I'm happy you've had such positive feedback on your post! 🙂
Both of my cousins are SAT Army wives so I figured it was a growing norm. There is a huge difference, however, between the two of them. One is like you, she volunteers (FRG leader), rescues Great Danes (like a hobby, I swear), keeps their house immaculate, is supportive and wonderful. They actually just moved to Ft. Bragg and while he was TDY she visited to scope out houses (one they ended up buying without him ever seeing it) and just applied for a part time job!
The other, well. She is horrid. She spends all of my cousin's money shopping at the mall or online. She doesn't volunteer or think of working and while she keeps the house clean, I'm not sure she can put a meal on the table.
So that is the difference {I think} if your only experience with a SAHW is one who is lazy and spends money – you're not going to think of it in a positive light. But if they're awesome {like you} it is wonderful!
Thanks for sharing 🙂
I'm a stay at home wife as well!! I loved your post! After I graduated college, I got the big girl job and worked for 2 years…then right after I got to visit my hubby on his deployment to Guantanamo Bay, Cuba, I upped and quit because my boss wasn't going to give me any time off at Christmas to be with my family who live 5 hours away! She obviously didn't understand what it's like to be a MilSpouse and had no sympathy for me and my situation. It's hard being away from family at Christmas, especially when your hubby is gone for his first deployment! So, I quit and I have never looked back.

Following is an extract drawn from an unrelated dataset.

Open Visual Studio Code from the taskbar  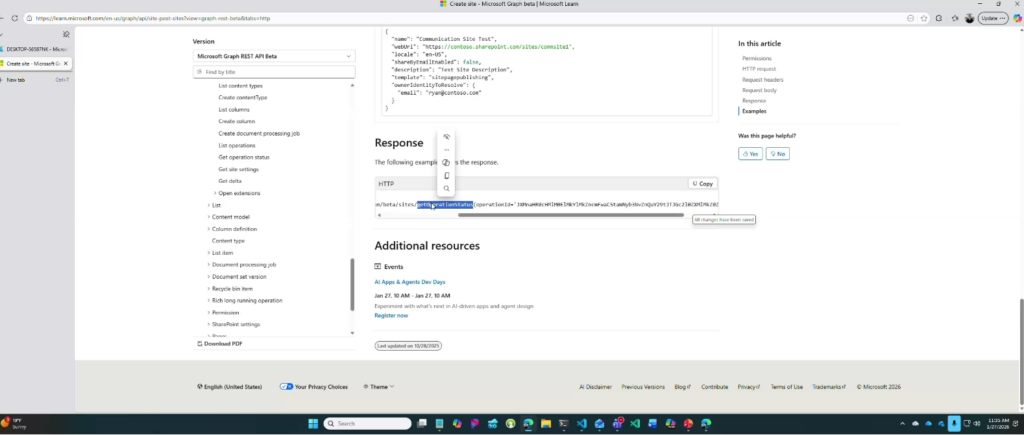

I've been a stay at home wife for 4 months now and I LOVE IT! I get to spend as much time with the hubs as I want and we travel to see family and friends at the drop of a hat! Getting ready for our PCS to Germany has been SO much easier now that I don't have to beg my boss for time off for numerous appointments.
We are definitely NOT lazy, we DON'T spend our husbands paychecks frivolously, and we AREN'T eating bon bons on our couches day in and day out! Sometimes I don't know how I squeezed everything in when I had my 8-5 job! This has been the biggest blessing in our lives and has made our marriage much stronger. It's not for everyone, but I'm thankful it works for us…especially now that we're moving to Germany in a month and I might not be able to work! Thanks for posting!
I've had bad experiences with SAHW and SAHM who really just irk the living hell out of me. I've yet to see a SAHW here who does anything that you do. I'm under the impressing if you're doing something productive its fine, but if you're just sitting around doing nothing and spending money on needless items then you need to go out into the real world.
I hate lazy people.. I really do. But I think as far as you're concerned that you're doing the right thing. Besides, from what you say you do bring in some income, you have things you want to accomplish and are keeping everything in order for a big move. Go you, I hope this can inspire some SAHW I know to do more than they do.
Jessica, I read the post and I totally know where your coming from. Although I'm not a military spouse and not even technically a stay at home Mom yet, I've had so many different thoughts on the subject.
I think it's great that you have the opportunity to stay home. I am slowly realizing that maintaining a household is a full time job and an important one. Good for you in putting your time with your hubby first, in the end that is what really matters.
I totally understand. I had every intention of graduating college, moving here, and having a job in no time. Now it's been over a year since we PCSed here and I'm still unemployed. I didn't think I would be a housewife until I had children and would be a stay at home mom. But, here I am. It's definitely not what I expected but I've adjusted and, now, I think I can honestly say I'm okay with this "job".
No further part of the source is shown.